(Task instructions): Every record is to be restated exactly, with nothing left out.

-- Opening Marker --

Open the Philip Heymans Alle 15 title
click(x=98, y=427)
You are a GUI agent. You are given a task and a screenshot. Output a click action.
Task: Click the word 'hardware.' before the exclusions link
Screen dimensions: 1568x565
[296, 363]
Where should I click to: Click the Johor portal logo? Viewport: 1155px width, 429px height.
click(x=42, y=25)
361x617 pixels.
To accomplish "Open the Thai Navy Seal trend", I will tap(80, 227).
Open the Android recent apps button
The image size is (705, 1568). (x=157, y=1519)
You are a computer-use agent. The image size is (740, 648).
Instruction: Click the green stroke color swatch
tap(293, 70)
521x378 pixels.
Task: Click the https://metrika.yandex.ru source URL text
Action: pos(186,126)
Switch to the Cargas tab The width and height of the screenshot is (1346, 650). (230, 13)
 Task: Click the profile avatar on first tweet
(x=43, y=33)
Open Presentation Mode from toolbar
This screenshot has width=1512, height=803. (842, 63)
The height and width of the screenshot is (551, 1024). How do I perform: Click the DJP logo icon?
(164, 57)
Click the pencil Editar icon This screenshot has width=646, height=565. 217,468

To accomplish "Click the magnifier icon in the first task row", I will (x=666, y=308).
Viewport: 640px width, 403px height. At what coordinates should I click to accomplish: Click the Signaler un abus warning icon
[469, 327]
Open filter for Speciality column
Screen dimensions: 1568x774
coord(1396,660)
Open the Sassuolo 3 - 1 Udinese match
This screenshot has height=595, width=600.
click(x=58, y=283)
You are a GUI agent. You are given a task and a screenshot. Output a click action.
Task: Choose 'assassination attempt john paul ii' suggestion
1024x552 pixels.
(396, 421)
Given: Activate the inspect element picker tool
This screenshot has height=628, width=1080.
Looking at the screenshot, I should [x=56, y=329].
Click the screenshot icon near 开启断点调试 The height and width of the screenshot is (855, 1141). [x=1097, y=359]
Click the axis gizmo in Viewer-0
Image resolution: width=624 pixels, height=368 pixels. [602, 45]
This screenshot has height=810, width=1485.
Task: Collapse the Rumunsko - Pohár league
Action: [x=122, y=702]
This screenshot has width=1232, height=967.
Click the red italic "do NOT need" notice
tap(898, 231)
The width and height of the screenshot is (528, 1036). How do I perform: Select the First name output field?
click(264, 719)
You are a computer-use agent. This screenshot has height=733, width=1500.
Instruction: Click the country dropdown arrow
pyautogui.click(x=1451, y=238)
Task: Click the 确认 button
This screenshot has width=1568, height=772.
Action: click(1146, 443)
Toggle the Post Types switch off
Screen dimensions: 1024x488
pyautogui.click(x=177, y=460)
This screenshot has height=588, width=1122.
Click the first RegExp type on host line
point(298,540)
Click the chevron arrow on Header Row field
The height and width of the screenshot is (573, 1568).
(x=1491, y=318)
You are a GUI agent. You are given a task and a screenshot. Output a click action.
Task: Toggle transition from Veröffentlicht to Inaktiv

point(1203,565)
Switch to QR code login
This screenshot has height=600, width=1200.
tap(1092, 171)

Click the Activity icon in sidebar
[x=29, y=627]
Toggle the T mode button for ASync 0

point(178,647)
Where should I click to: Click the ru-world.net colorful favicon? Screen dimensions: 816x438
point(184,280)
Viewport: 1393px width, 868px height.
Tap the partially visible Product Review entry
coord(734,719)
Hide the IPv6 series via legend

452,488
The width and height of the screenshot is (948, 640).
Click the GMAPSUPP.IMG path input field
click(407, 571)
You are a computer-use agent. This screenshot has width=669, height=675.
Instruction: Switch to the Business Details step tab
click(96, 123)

-- Closing Marker --

(Solution to this problem):
Open the Philip Heymans Alle 15 title
click(x=98, y=427)
You are a GUI agent. You are given a task and a screenshot. Output a click action.
Task: Click the word 'hardware.' before the exclusions link
Screen dimensions: 1568x565
[296, 363]
Where should I click to: Click the Johor portal logo? Viewport: 1155px width, 429px height.
click(x=42, y=25)
361x617 pixels.
To accomplish "Open the Thai Navy Seal trend", I will tap(80, 227).
Open the Android recent apps button
The image size is (705, 1568). (x=157, y=1519)
You are a computer-use agent. The image size is (740, 648).
Instruction: Click the green stroke color swatch
tap(293, 70)
521x378 pixels.
Task: Click the https://metrika.yandex.ru source URL text
Action: pos(186,126)
Switch to the Cargas tab The width and height of the screenshot is (1346, 650). (230, 13)
 Task: Click the profile avatar on first tweet
(x=43, y=33)
Open Presentation Mode from toolbar
This screenshot has width=1512, height=803. (842, 63)
The height and width of the screenshot is (551, 1024). How do I perform: Click the DJP logo icon?
(164, 57)
Click the pencil Editar icon This screenshot has width=646, height=565. 217,468

To accomplish "Click the magnifier icon in the first task row", I will (x=666, y=308).
Viewport: 640px width, 403px height. At what coordinates should I click to accomplish: Click the Signaler un abus warning icon
[469, 327]
Open filter for Speciality column
Screen dimensions: 1568x774
coord(1396,660)
Open the Sassuolo 3 - 1 Udinese match
This screenshot has height=595, width=600.
click(x=58, y=283)
You are a GUI agent. You are given a task and a screenshot. Output a click action.
Task: Choose 'assassination attempt john paul ii' suggestion
1024x552 pixels.
(396, 421)
Given: Activate the inspect element picker tool
This screenshot has height=628, width=1080.
Looking at the screenshot, I should [x=56, y=329].
Click the screenshot icon near 开启断点调试 The height and width of the screenshot is (855, 1141). [x=1097, y=359]
Click the axis gizmo in Viewer-0
Image resolution: width=624 pixels, height=368 pixels. [602, 45]
This screenshot has height=810, width=1485.
Task: Collapse the Rumunsko - Pohár league
Action: [x=122, y=702]
This screenshot has width=1232, height=967.
Click the red italic "do NOT need" notice
tap(898, 231)
The width and height of the screenshot is (528, 1036). How do I perform: Select the First name output field?
click(264, 719)
You are a computer-use agent. This screenshot has height=733, width=1500.
Instruction: Click the country dropdown arrow
pyautogui.click(x=1451, y=238)
Task: Click the 确认 button
This screenshot has width=1568, height=772.
Action: click(1146, 443)
Toggle the Post Types switch off
Screen dimensions: 1024x488
pyautogui.click(x=177, y=460)
This screenshot has height=588, width=1122.
Click the first RegExp type on host line
point(298,540)
Click the chevron arrow on Header Row field
The height and width of the screenshot is (573, 1568).
(x=1491, y=318)
You are a GUI agent. You are given a task and a screenshot. Output a click action.
Task: Toggle transition from Veröffentlicht to Inaktiv

point(1203,565)
Switch to QR code login
This screenshot has height=600, width=1200.
tap(1092, 171)

Click the Activity icon in sidebar
[x=29, y=627]
Toggle the T mode button for ASync 0

point(178,647)
Where should I click to: Click the ru-world.net colorful favicon? Screen dimensions: 816x438
point(184,280)
Viewport: 1393px width, 868px height.
Tap the partially visible Product Review entry
coord(734,719)
Hide the IPv6 series via legend

452,488
The width and height of the screenshot is (948, 640).
Click the GMAPSUPP.IMG path input field
click(407, 571)
You are a computer-use agent. This screenshot has width=669, height=675.
Instruction: Switch to the Business Details step tab
click(96, 123)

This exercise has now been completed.